Written request: Rewrite all of the material below with "Instruction" replaced by "Command", leaving everything else unchanged. Omit the pictures from your version.

Records of locating words and elements:
****************

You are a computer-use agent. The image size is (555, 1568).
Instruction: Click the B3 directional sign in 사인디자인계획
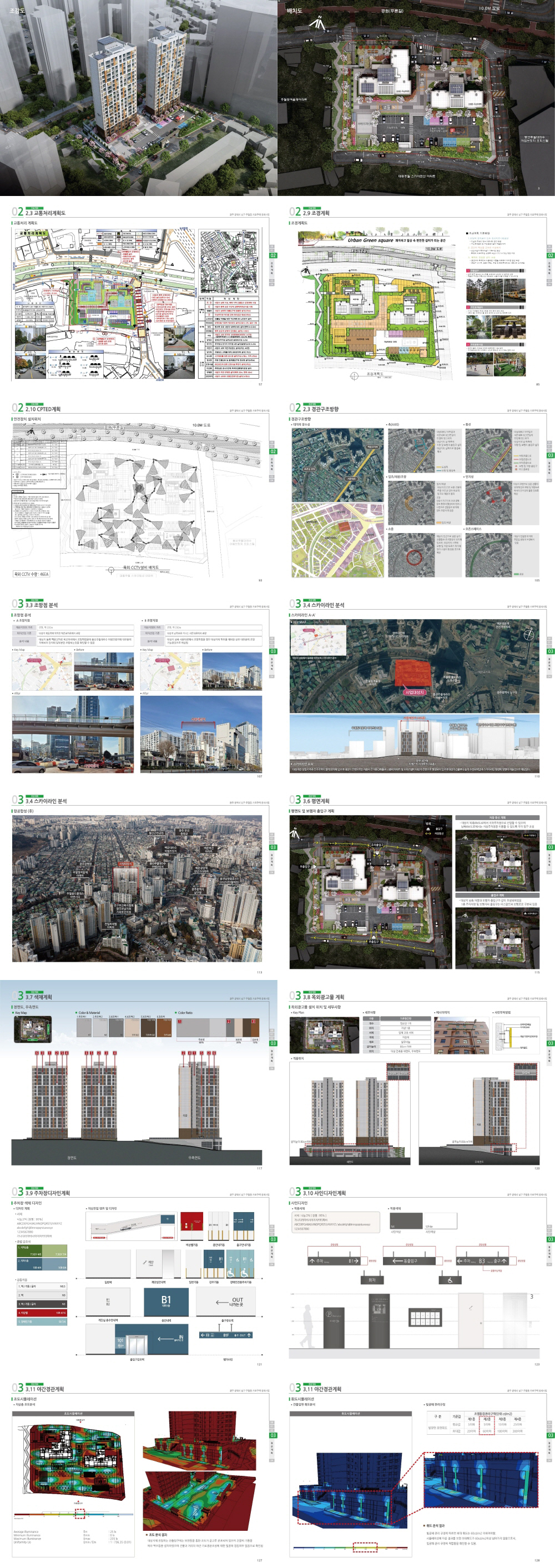click(481, 1260)
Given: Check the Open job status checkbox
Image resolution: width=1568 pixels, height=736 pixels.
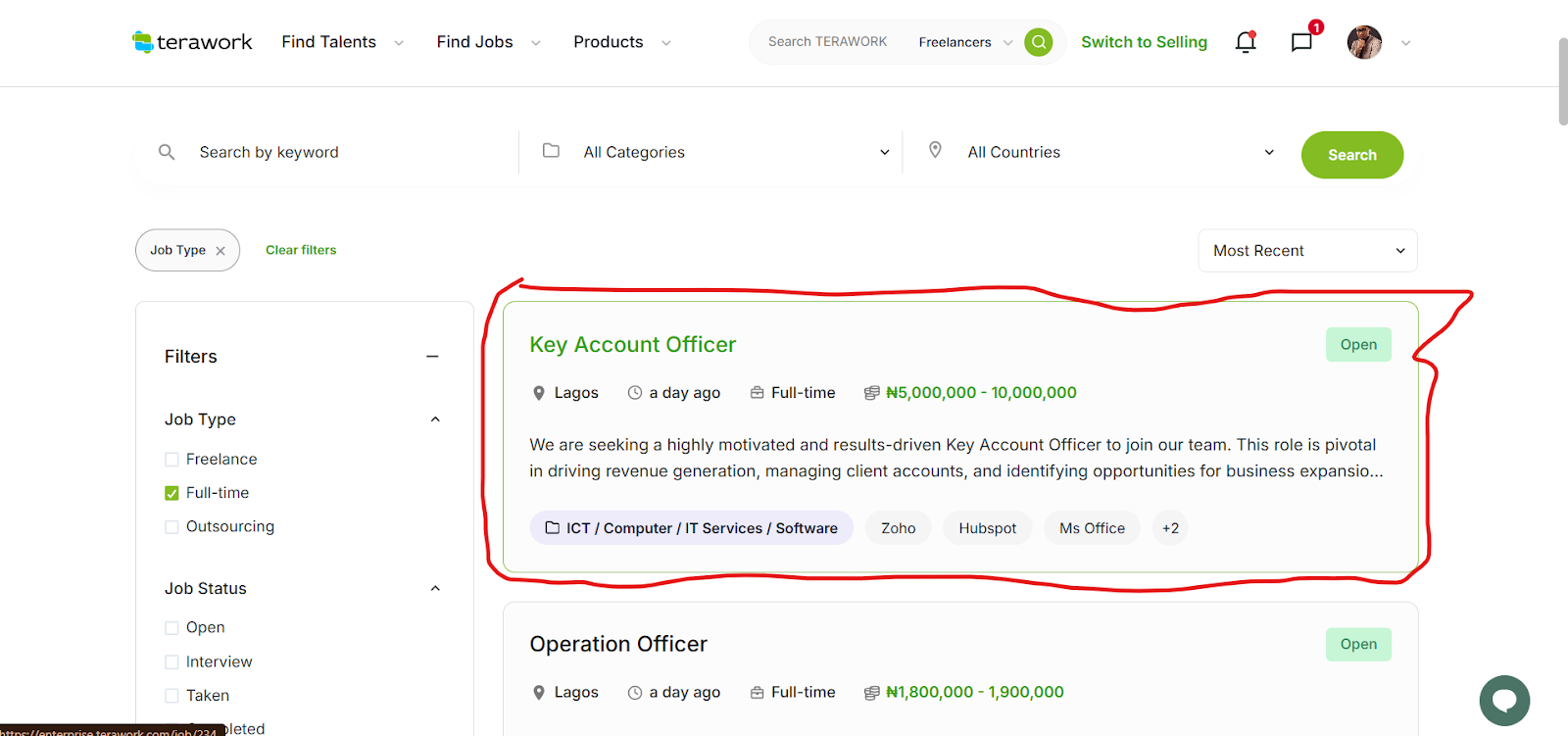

****************

Written solution:
You are a computer-use agent. The image size is (555, 1568).
Command: Click the B3 directional sign in 사인디자인계획
click(481, 1260)
Given: Check the Open job status checkbox
Image resolution: width=1568 pixels, height=736 pixels.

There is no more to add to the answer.